Nothing in the records should be left out; transcribe them exactly.
┏━━
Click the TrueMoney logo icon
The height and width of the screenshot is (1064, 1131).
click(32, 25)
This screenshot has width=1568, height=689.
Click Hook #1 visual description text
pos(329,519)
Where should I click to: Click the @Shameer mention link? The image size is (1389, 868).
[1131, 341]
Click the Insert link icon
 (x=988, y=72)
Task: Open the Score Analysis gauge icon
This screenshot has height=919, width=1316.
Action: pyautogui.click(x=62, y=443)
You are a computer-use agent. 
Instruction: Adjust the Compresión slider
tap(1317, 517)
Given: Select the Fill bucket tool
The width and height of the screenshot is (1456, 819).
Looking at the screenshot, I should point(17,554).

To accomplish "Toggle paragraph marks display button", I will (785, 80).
┗━━
> [COMPLETED TASK]:
Click the TrueMoney logo icon
The height and width of the screenshot is (1064, 1131).
click(32, 25)
This screenshot has width=1568, height=689.
Click Hook #1 visual description text
pos(329,519)
Where should I click to: Click the @Shameer mention link? The image size is (1389, 868).
[1131, 341]
Click the Insert link icon
 (x=988, y=72)
Task: Open the Score Analysis gauge icon
This screenshot has height=919, width=1316.
Action: pyautogui.click(x=62, y=443)
You are a computer-use agent. 
Instruction: Adjust the Compresión slider
tap(1317, 517)
Given: Select the Fill bucket tool
The width and height of the screenshot is (1456, 819).
Looking at the screenshot, I should point(17,554).

To accomplish "Toggle paragraph marks display button", I will (785, 80).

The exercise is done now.